━━ Data for this exercise ━━
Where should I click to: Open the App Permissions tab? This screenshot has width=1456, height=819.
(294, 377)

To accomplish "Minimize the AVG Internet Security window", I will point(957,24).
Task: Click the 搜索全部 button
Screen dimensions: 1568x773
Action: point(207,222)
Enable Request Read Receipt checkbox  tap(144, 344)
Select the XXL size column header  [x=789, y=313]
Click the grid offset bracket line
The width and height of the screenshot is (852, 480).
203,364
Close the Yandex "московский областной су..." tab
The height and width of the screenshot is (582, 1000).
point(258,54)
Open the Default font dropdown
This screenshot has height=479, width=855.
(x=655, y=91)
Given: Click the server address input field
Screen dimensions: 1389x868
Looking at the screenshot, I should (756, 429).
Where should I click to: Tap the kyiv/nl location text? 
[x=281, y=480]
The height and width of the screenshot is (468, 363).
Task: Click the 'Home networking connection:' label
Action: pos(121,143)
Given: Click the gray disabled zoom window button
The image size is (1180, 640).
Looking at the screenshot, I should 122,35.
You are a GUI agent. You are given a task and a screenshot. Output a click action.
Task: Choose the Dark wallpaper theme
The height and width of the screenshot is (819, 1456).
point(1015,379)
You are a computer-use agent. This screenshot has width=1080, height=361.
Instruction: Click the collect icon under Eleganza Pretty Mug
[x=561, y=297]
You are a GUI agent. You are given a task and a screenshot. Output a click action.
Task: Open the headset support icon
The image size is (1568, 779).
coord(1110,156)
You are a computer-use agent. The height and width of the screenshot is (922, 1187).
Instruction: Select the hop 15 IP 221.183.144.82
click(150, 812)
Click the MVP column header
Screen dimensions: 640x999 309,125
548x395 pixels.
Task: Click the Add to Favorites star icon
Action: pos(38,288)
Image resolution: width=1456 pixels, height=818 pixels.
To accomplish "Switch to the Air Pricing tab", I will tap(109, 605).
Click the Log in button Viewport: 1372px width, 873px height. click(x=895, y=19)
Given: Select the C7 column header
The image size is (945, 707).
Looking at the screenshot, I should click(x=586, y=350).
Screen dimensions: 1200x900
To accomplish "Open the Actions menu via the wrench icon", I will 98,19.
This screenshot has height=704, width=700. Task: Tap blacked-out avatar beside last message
━━━
**What the task asks:**
Reproduce the data word for word, starting at the line that contains "Select the XXL" and continuing through the final line of the data, with both of those lines included.

**Task output:**
Select the XXL size column header  [x=789, y=313]
Click the grid offset bracket line
The width and height of the screenshot is (852, 480).
203,364
Close the Yandex "московский областной су..." tab
The height and width of the screenshot is (582, 1000).
point(258,54)
Open the Default font dropdown
This screenshot has height=479, width=855.
(x=655, y=91)
Given: Click the server address input field
Screen dimensions: 1389x868
Looking at the screenshot, I should (756, 429).
Where should I click to: Tap the kyiv/nl location text? 
[x=281, y=480]
The height and width of the screenshot is (468, 363).
Task: Click the 'Home networking connection:' label
Action: pos(121,143)
Given: Click the gray disabled zoom window button
The image size is (1180, 640).
Looking at the screenshot, I should 122,35.
You are a GUI agent. You are given a task and a screenshot. Output a click action.
Task: Choose the Dark wallpaper theme
The height and width of the screenshot is (819, 1456).
point(1015,379)
You are a computer-use agent. This screenshot has width=1080, height=361.
Instruction: Click the collect icon under Eleganza Pretty Mug
[x=561, y=297]
You are a GUI agent. You are given a task and a screenshot. Output a click action.
Task: Open the headset support icon
The image size is (1568, 779).
coord(1110,156)
You are a computer-use agent. The height and width of the screenshot is (922, 1187).
Instruction: Select the hop 15 IP 221.183.144.82
click(150, 812)
Click the MVP column header
Screen dimensions: 640x999 309,125
548x395 pixels.
Task: Click the Add to Favorites star icon
Action: pos(38,288)
Image resolution: width=1456 pixels, height=818 pixels.
To accomplish "Switch to the Air Pricing tab", I will tap(109, 605).
Click the Log in button Viewport: 1372px width, 873px height. click(x=895, y=19)
Given: Select the C7 column header
The image size is (945, 707).
Looking at the screenshot, I should click(x=586, y=350).
Screen dimensions: 1200x900
To accomplish "Open the Actions menu via the wrench icon", I will 98,19.
This screenshot has height=704, width=700. Task: Tap blacked-out avatar beside last message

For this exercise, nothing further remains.